Top-Level DAG Code and the Scheduler Loop
As you noticed, any top-level code in a DAG is executed with each scheduler loop. Or put another way, every time the scheduler loop processes the files in your DAG directory it is interpreting all the code in your DAG files. Anything not in a task or operator is interpreted/executed immediately. This puts undue strain on the scheduler as well as any external systems you are making calls to.

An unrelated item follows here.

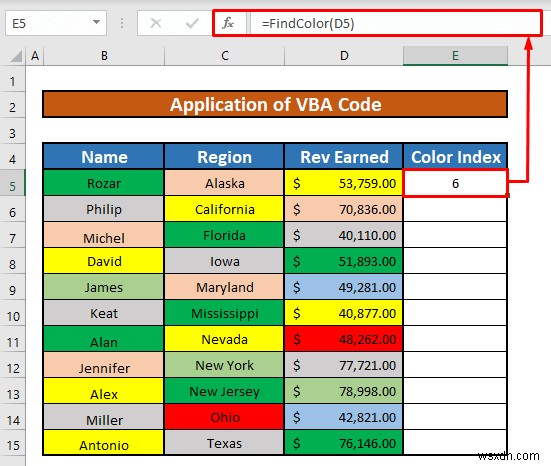The image size is (551, 466).
Task: Select column B header
Action: 104,56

Dynamic DAGs and the Airflow UI
Airflow does not handle dynamic DAGs through the UI well. This is mostly the result of the Airflow DAG state not being stored in the database. DAG views and history are rendered based on what exist in the interpreted DAG file at any given moment. I personally hope to see this change in the future with some form of DAG versioning.
In a dynamic DAG you can both add and remove tasks from a DAG.
Adding Tasks Dynamically
When adding tasks for a DAG run will make it appear (in the UI) that all DAG
runs before when that task never ran that task all. The will have a None state
and the DAG run will be set to success or failed depending on the outcome
of the DAG run.
Removing Tasks Dynamically
If your dynamic DAG ever removes tasks you will lose the ability to review history of the DAG. For example, if you run a DAG with task_x in the first 20 DAG runs but remove it after that, it will fail to show up in the UI until it is added back into the DAG.
Idempotency and Airflow
Airflow works best when the DAG runs are idempotent. This means that re-running any DAG Run should have the same affect no matter when you run it or how many times you run it. Dynamic DAGs in Airflow break idempotency by adding and removing tasks to previous DAG runs so that the results of re-running are not the same.
Solution Options
You have at least two options moving forward
1.) Continue to build your SFTP DAG dynamically, but create another DAG that writes the available SFTP files to a local file (if not using distributed executor) or an Airflow Variable (this will result in more reads to the Airflow DB) and build your DAG dynamically from that.
2.) Overload the SFTPOperator to take a list of files so that every file that exist is processed within a single task run. This will make the DAGs idempotent and you will maintain accurate history through the logs.
I apologize for the extended explanation, but you're touching on one of the rough spots of Airflow and I felt it was appropriate to give an overview of the problem at hand.